(Records contained in a dataset)
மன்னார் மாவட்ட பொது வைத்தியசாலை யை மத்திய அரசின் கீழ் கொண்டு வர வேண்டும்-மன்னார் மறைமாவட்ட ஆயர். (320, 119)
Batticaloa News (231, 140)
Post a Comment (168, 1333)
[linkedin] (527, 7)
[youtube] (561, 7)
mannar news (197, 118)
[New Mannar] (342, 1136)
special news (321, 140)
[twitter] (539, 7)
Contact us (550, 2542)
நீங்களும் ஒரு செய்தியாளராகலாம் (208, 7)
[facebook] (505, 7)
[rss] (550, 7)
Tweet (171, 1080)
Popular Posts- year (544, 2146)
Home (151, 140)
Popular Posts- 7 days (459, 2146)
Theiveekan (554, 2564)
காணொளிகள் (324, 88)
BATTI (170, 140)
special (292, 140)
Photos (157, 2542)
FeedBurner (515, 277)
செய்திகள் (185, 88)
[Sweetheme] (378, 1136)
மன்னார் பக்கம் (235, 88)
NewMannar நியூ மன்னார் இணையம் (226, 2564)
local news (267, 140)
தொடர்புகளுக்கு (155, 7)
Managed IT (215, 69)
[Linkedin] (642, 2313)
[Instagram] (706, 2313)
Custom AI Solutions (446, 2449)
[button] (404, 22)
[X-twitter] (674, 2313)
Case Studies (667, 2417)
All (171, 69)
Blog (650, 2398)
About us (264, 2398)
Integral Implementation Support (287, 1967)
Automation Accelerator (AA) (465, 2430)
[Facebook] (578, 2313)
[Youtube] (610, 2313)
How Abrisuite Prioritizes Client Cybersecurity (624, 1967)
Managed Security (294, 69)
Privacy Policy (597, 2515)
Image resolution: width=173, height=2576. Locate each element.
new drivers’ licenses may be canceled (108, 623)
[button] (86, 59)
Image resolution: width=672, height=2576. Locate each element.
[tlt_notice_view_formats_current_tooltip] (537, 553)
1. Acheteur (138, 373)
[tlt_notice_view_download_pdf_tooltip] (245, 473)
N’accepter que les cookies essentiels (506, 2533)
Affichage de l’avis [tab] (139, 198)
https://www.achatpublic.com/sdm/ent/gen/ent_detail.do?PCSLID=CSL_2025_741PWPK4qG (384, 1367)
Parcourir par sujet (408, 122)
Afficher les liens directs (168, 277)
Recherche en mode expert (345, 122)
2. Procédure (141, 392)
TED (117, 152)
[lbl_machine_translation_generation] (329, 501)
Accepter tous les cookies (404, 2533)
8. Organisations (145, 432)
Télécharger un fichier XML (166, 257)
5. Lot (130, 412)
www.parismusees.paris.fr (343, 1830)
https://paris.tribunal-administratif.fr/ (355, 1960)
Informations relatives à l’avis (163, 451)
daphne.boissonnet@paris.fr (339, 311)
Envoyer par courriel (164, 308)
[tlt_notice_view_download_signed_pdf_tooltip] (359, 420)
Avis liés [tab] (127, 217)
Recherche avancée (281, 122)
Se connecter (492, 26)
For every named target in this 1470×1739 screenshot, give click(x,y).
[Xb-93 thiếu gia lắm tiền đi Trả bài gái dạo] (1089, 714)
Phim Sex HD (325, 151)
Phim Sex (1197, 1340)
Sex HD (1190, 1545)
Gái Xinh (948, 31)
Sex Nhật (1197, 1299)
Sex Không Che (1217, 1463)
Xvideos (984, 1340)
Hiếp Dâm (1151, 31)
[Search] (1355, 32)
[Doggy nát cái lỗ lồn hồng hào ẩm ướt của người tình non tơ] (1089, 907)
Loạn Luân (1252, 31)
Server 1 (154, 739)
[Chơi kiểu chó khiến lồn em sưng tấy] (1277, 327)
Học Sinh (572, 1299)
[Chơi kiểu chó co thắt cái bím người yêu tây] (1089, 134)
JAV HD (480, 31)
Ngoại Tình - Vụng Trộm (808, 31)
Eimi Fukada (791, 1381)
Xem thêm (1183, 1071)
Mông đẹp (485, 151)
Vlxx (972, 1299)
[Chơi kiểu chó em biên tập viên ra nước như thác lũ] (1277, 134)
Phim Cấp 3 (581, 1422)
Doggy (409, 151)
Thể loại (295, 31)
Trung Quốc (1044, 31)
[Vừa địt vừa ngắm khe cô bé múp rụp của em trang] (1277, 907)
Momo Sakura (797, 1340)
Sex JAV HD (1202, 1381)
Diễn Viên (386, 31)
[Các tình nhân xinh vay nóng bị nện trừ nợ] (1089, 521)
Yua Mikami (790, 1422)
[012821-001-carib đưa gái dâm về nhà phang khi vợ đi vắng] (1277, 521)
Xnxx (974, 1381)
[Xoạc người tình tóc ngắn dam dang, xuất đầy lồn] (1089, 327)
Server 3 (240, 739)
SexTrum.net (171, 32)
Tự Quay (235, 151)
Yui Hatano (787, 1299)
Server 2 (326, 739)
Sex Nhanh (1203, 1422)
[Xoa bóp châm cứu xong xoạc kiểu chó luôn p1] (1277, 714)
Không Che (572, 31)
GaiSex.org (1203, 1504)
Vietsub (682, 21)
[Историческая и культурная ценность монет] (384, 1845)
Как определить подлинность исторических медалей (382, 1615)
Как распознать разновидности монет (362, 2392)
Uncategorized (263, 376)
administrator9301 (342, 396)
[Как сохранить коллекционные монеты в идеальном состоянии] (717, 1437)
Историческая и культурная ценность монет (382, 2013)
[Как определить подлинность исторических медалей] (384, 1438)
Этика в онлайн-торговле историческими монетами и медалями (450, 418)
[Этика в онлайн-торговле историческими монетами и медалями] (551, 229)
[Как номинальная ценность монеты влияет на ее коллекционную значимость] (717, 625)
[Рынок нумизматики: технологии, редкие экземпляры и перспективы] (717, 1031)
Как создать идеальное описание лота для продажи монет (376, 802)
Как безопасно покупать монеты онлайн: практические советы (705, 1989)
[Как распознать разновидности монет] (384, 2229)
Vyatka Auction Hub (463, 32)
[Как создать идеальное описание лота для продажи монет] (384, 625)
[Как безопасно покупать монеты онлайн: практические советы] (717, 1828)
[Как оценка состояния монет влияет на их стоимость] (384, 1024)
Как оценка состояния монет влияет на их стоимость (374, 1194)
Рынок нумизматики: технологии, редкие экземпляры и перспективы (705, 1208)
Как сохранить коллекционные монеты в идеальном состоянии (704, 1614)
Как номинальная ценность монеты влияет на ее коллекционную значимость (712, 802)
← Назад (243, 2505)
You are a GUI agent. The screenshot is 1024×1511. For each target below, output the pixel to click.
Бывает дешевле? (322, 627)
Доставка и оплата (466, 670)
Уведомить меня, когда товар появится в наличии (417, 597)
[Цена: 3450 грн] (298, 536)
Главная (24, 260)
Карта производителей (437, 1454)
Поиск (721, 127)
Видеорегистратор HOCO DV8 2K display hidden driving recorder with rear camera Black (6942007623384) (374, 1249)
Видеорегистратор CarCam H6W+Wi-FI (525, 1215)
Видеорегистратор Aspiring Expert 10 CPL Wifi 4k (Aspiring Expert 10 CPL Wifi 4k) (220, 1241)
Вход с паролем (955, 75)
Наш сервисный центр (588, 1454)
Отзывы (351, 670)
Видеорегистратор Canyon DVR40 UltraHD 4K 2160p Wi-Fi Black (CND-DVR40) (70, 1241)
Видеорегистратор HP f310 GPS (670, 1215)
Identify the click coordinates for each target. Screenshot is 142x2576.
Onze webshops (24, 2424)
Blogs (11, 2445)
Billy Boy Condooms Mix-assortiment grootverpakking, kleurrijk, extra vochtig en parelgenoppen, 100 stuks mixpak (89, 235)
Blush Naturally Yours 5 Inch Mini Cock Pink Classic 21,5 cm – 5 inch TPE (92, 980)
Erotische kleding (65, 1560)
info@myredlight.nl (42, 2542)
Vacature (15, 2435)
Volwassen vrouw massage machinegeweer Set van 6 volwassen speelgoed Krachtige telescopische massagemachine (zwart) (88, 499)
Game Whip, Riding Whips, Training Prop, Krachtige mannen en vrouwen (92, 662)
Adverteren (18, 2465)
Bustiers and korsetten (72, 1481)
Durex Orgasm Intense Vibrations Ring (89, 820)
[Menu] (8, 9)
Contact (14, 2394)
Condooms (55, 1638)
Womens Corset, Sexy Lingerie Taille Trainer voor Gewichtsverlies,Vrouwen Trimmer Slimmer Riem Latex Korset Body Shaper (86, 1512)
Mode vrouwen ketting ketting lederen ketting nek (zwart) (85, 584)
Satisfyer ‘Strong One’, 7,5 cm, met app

Try it:
Compute the number of lines above that contain the string "height". Reply with that value only.

Exercise output:
2